El reciente estreno este fin de semana de una nueva adaptación cinematográfica de la mítica novela escrita por la estadounidense Louisa May Alcott firmada por Greta Gerwig, representa una excelente oportunidad para recuperar la primera incursión en el cine sonoro que se llevó a cabo del texto realizada en 1933 por el legendario y siempre genial George Cukor para los estudios RKO.
Lejos del tono absolutamente almibarado de la versión de 1949 producida por la MGM y dirigida por el eficaz artesano Mervyn Leroy, y también apartada del tono quisquilloso y edulcorado de la de 1994 protagonizada por la musa de la Generación X Winona Ryder, la película de Cukor se observa como un potente y sólido melodrama clásico impregnado de todos los ingredientes y condimentos que hicieron grande al Hollywood dorado de los años treinta.
La cinta fue una gran producción de un estudio, como era la RKO, que acostumbraba a no dotar de excelsos recursos económicos a sus proyectos, siendo asimismo un vehículo cultivado para el lucimiento de una estrella en ciernes del estudio como era aquel entonces una jovencísima Katharine Hepburn, actriz que comenzó en el universo cinematográfico de la mano de los productores y realizadores franquicia de la productora de King Kong (curiosamente otro de los grandes proyectos del estudio que contó con la dirección del productor de Las cuatro hermanitas, Merian C. Cooper, y que fue culminado en el mismo 1933).
Cukor, al igual que la Hepburn, había iniciado su carrera como director solo unos años antes siendo por tanto un novato en cuanto a trayectoria, si bien ya había dado muestras en sus primeras obras de un sentido del gusto y de la narración que casaban a la perfección con el idioma del gran melodrama estadounidense, ese género que las productoras sacaban adelante para colmar los deseos y ansias de escape del público femenino que mayoritariamente abarrotaba las salas de proyección.
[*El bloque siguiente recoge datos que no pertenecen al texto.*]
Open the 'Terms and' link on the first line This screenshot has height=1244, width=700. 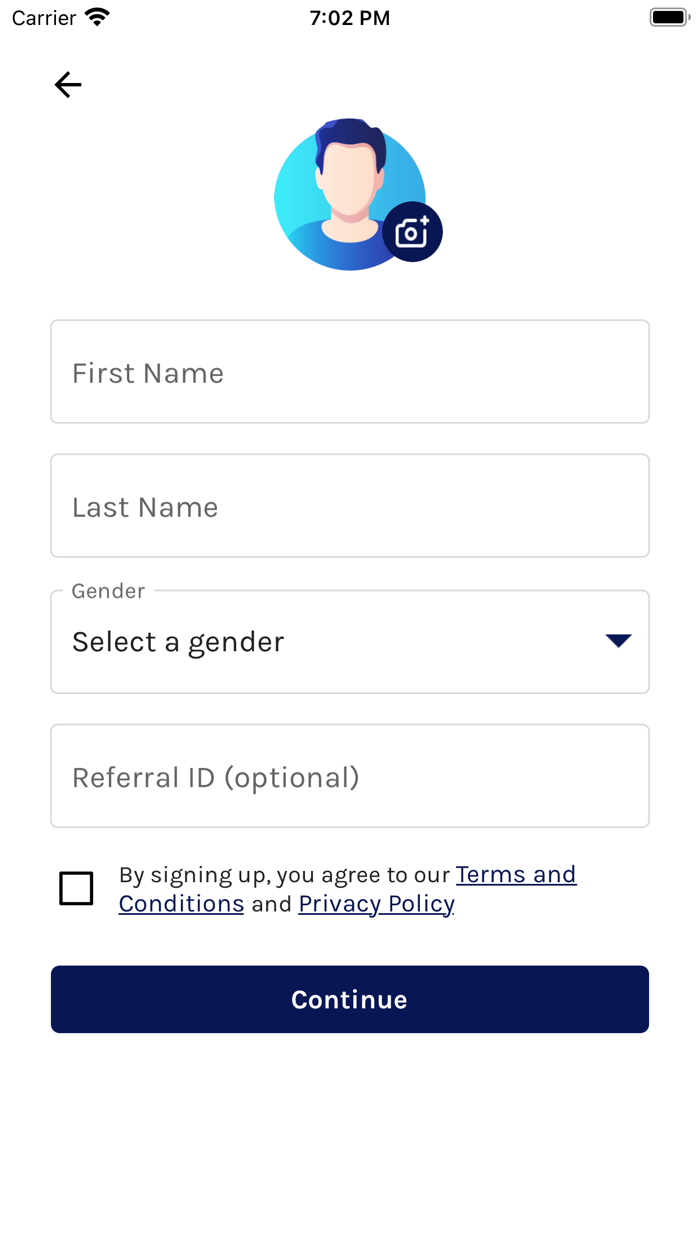pos(516,875)
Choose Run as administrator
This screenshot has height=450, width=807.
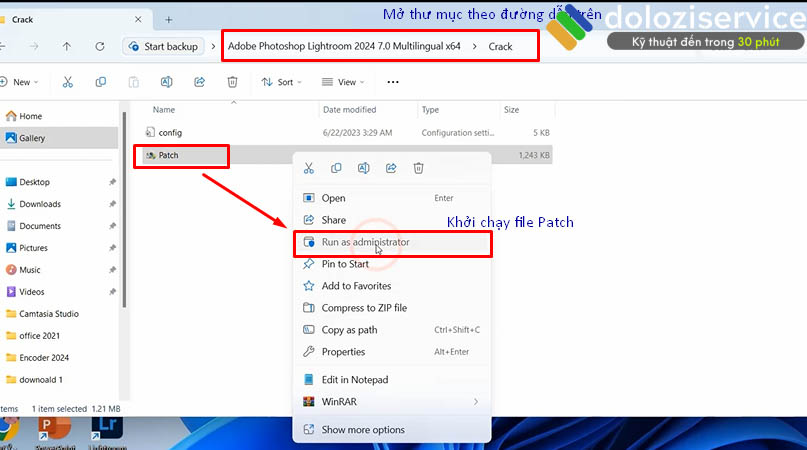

Por tanto se granjeó la confianza de los magnates de la RKO, encomendándole la filmación de intensos melodramas, muchos de ellos protagonizados por una de sus actrices fetiches y gran amiga Katharine Hepburn (obras tan referenciales como La gran aventura de Silvia, Doble sacrificio, Vivir para gozar, Historias de Philadelphia o las otoñales Amor entre ruinas y El trigo está verde contaron con la colaboración de esta dupla que desarrolló una fructífera cosecha a lo largo de más de cuatro décadas de amistad).
Como conocerán quienes hayan leído la novela o visto las otras adaptaciones de ésta, la cinta narra, con un claro tono autobiográfico, la historia de las cuatro hermanas March, abarcando desde su juventud durante los años de la Guerra de Secesión americana hasta alcanzar su madurez y realización como mujeres en una sociedad en la que el papel femenino estaba relegado casi exclusivamente al de ser madre y ama de casa.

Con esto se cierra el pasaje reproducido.